The main focus of this study was to evaluate the performance of fast dry traffic paint and polyester as restriping materials; however, epoxy and thermoplastic were included in the evaluation for comparison purposes. The four materials were installed at 11 test sites distributed across the district on two-lane and four-lane highways having a variety of pavement types, pavement geometries, and traffic volumes. The performance of the pavement markings was evaluated in the field for a period of two years in terms of dry retroreflectivity, daytime color, and durability. Laboratory test procedures were also included to examine the quality of the glass beads used in this study. The field performance results were analyzed to determine the service life of the various marking materials. In addition, the results were used to estimate the life cycle cost of these materials and develop a material selection matrix for use in District 11.

Based on the outcome of this study, it was recommended that District 11 continue to use epoxy on new asphalt and concrete surfaces and to use traffic paint for restriping applications. For two-lane roads with asphalt surfaces, it was recommended to restripe the edge lines every two years and restripe the centerlines every year. On selected roads with sharp curves that slope towards the Ohio River, it was recommended to restripe the centerlines as well as the edge lines on an annual basis to avoid run-off road crashes.
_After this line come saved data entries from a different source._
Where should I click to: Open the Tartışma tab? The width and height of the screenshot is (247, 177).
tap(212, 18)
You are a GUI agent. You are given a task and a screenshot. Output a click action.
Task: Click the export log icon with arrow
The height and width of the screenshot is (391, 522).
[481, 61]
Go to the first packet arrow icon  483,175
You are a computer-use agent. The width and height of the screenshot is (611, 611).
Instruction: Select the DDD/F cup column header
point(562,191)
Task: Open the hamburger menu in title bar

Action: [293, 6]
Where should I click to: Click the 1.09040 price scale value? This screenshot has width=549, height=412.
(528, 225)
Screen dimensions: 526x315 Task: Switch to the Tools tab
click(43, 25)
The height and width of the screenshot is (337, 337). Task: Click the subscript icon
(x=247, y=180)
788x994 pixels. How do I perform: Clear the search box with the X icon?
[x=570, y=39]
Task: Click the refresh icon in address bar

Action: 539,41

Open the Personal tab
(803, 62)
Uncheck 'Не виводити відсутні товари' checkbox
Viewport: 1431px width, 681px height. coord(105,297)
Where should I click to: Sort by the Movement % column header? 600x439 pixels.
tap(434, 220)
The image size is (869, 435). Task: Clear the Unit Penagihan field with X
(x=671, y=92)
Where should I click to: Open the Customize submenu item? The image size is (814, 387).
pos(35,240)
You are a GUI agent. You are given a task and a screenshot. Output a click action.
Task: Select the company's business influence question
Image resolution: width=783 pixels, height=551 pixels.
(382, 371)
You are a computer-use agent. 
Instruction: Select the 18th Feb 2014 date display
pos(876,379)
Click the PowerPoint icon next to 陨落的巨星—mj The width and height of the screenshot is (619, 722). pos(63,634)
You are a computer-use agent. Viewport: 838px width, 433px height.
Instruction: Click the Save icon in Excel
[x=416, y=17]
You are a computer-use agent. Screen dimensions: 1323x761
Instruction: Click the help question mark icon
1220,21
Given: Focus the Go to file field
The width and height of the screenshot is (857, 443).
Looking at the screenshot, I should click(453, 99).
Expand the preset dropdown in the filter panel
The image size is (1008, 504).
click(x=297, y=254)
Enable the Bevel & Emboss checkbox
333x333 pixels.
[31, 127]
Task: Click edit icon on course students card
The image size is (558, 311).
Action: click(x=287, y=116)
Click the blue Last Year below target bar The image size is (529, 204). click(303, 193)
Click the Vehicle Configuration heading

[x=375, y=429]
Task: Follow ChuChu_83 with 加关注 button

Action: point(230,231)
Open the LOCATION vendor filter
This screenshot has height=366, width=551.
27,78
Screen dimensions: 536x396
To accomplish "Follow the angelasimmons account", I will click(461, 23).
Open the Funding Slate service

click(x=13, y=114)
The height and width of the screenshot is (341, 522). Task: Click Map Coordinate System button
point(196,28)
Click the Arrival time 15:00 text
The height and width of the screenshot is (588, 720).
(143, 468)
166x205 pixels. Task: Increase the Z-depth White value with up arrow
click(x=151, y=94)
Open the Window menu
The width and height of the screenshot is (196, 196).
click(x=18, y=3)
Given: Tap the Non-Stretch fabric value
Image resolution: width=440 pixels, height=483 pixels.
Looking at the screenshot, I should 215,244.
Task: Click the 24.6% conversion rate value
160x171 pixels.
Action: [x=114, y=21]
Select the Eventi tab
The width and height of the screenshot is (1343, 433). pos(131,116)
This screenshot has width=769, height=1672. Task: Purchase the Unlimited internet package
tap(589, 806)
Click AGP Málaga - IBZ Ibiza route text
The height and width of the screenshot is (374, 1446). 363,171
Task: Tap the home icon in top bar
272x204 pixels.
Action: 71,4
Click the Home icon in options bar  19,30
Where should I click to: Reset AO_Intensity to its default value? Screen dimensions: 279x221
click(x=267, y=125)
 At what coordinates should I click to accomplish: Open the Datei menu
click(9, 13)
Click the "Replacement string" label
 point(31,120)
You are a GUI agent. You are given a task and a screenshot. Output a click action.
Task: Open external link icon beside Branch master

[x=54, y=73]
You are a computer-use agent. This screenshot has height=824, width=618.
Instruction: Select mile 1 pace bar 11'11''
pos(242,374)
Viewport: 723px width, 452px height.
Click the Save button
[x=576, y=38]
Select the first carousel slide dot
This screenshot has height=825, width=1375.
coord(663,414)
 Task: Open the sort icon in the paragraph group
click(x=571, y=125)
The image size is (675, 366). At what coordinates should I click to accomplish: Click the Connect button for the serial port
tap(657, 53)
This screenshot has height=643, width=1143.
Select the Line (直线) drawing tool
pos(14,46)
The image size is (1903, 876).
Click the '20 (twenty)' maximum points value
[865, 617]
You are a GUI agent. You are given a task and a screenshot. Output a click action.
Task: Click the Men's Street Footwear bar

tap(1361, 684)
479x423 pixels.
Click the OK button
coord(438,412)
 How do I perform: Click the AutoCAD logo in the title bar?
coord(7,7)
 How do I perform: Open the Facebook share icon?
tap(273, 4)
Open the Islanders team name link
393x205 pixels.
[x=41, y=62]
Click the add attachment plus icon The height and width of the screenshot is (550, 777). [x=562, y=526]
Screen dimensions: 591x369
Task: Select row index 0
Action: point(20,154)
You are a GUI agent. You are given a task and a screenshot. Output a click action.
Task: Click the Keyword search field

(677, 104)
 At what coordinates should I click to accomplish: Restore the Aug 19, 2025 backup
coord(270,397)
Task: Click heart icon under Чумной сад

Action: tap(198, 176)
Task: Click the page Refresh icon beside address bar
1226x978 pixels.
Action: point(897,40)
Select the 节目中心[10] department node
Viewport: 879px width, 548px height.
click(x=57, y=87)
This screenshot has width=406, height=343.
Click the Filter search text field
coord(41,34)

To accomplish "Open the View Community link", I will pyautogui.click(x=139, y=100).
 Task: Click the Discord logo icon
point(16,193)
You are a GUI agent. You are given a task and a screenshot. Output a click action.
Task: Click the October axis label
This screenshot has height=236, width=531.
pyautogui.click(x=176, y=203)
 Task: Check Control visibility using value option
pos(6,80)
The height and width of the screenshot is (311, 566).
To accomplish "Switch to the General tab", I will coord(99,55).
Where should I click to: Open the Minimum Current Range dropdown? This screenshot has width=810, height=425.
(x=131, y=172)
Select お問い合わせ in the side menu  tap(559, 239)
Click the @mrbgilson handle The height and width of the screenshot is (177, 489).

For multi-lane roads with asphalt surfaces, it was recommended to restripe locations with low traffic and good pavement condition every two years and restripe all lines at locations with high traffic (ADT greater than or equal to 10,000 vehicles per day) or rough pavement condition (pavement condition rating (PCR) less than 80) every year. For all roads with concrete surfaces, it was recommended to restripe all lines every year regardless of the traffic level and pavement condition. One material that is increasingly being used in Ohio for striping and restriping applications on asphalt surfaces is spray thermoplastic. This material was not included in this study because it is not compatible with epoxy, which was previously installed on several of the test sites prior to the beginning of this project. Some districts reported favorable results from using spray thermoplastic.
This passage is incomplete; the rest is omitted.